Triskaidekaphobia Explained

Triskaidekaphobia (from Greek tris=three, kai=and, deka=ten) is fear of the number 13; it is a superstition and related to a specific fear of Friday the 13th, called paraskevidekatriaphobia or friggatriskaidekaphobia.

Origins

An early reference to thirteen being unlucky or evil is in the Code of Hammurabi (circa 1780 BC), where the thirteenth law is omitted. Hammurabi

Some Christian traditions have it that at the Last Supper, Judas, the disciple who betrayed Jesus, was the 13th to sit at the table[1] and that for this reason 13 is considered to carry a curse of sorts. However, the number 13 is not uniformly bad in the Judeo-Christian tradition. For example, the 13 attributes of God (also called the thirteen attributes of mercy) are enumerated in the Torah (Exodus 34: 6-7).[2] Some modern Christian churches also use 13 attributes of God in sermons.[3]

Triskaidekaphobia may have also affected the Vikings - it is believed that Loki in the Norse pantheon was the 13th god. More specifically, Loki was believed to have engineered the murder of Baldr, and was the 13th guest to arrive at the funeral. This is perhaps related to the superstition that if thirteen people gather, one of them will die in the following year.

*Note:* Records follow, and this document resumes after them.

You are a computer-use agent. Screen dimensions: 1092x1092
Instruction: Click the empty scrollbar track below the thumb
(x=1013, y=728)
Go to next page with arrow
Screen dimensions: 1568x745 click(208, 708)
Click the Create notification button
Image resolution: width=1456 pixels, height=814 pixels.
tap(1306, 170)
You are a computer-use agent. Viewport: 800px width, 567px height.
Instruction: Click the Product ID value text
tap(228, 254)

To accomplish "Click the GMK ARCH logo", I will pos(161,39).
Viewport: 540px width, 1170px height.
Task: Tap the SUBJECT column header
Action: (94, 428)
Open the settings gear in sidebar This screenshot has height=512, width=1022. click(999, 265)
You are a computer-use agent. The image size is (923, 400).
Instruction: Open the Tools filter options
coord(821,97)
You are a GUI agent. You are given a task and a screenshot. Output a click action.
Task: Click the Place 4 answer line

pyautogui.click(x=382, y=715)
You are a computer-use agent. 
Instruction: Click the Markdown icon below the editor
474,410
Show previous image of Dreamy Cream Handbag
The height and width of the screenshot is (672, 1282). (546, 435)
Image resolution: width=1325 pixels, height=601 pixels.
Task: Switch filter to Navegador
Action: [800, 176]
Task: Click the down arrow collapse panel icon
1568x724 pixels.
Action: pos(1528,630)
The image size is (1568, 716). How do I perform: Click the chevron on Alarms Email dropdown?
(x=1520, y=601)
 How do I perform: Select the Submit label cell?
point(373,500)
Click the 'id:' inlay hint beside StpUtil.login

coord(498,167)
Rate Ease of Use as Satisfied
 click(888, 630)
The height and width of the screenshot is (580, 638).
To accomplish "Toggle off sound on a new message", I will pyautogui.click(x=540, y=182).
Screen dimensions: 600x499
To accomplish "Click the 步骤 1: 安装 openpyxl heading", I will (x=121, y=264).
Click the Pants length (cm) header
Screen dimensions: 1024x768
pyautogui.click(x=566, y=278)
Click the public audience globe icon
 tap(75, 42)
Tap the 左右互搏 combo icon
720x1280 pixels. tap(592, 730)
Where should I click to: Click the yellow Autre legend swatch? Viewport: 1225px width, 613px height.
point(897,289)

Another Norse tradition involves the myth of Norna-Gest: when the uninvited norns showed up at his birthday celebration - thus increasing the number of guests from ten to thirteen - the norns cursed the infant by magically binding his lifespan to that of a mystic candle they presented to him.

Ancient Persians believed the twelve constellations in the Zodiac controlled the months of the year, and each ruled the earth for a thousand years at the end of which the sky and earth collapsed in chaos. Therefore, the thirteenth is identified with chaos and the reason Persian leave their houses to avoid bad luck on the thirteenth day of the Persian Calendar (a tradition called Sizdah Bedar).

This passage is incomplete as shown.